Regarding your second question of typing Persian using a Latin keyboard, you might checkout this old site I wrote, with the latin 1:1 transliteration scheme listed below. –jonsafari 01:43, 8 October 2006 (UTC)
You can easily access this online editor to type in Persian from almost any computer. If you must use a virtual keyboard, Postchi has such a service. But, it uses Arabic ي and ك instead of Persian ی and ک. Kaveh 03:09, 8 October 2006 (UTC)
"osk.exe" is your friend. It's a visual keyboard thing that comes with Windows, and a link to it is usually installed under Accessories-Accessibility or some such. And for MS Office programs you can also download "MS Visual Keyboard". Both can be used together with any built-in Keyboard driver. FellFairy 08:55, 8 October 2006 (UTC)

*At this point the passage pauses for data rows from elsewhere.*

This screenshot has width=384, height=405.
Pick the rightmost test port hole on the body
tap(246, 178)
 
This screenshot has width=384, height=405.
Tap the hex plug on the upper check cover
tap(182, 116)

Hey um well sometimes short and long vowels can make different meanings from one word. —Preceding unsigned comment added by (talk) 07:27, 28 June 2008 (UTC)

About the two A's,in "dashtan",the first one is a long a [a as in article],and the second a is short,[a as in cat] —Preceding unsigned comment added by Shahrzad hbk (talkcontribs) 07:38, 28 June 2008 (UTC)

Persian and Farsi

I really don't know why people make so much fuss about "Persian" versus "Farsi". Anyway, I think I once saw some information about when that "Farsi" name actually entered English. It was recent (like, 20th century), but not as recent as the article implies (after 1979). Must have been in one of those huge dictionaries from Oxford, don't remember exactly. I'll try and dig it out, okay? FellFairy 10:34, 8 October 2006 (UTC)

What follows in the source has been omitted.